Entries showing where items appear:
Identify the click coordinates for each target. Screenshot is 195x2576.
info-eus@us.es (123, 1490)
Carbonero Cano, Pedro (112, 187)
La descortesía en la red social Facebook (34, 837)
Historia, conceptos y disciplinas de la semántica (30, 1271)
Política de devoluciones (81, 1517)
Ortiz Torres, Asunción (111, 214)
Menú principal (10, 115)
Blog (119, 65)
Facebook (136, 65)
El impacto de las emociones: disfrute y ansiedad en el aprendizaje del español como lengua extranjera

PROBLEM TO WORK ON:
Turn every line of the material above into a numbered list, skipping any blank lines.

RESULT OF THIS TASK:
1. Identify the click coordinates for each target. Screenshot is 195x2576.
2. info-eus@us.es (123, 1490)
3. Carbonero Cano, Pedro (112, 187)
4. La descortesía en la red social Facebook (34, 837)
5. Historia, conceptos y disciplinas de la semántica (30, 1271)
6. Política de devoluciones (81, 1517)
7. Ortiz Torres, Asunción (111, 214)
8. Menú principal (10, 115)
9. Blog (119, 65)
10. Facebook (136, 65)
11. El impacto de las emociones: disfrute y ansiedad en el aprendizaje del español como lengua extranjera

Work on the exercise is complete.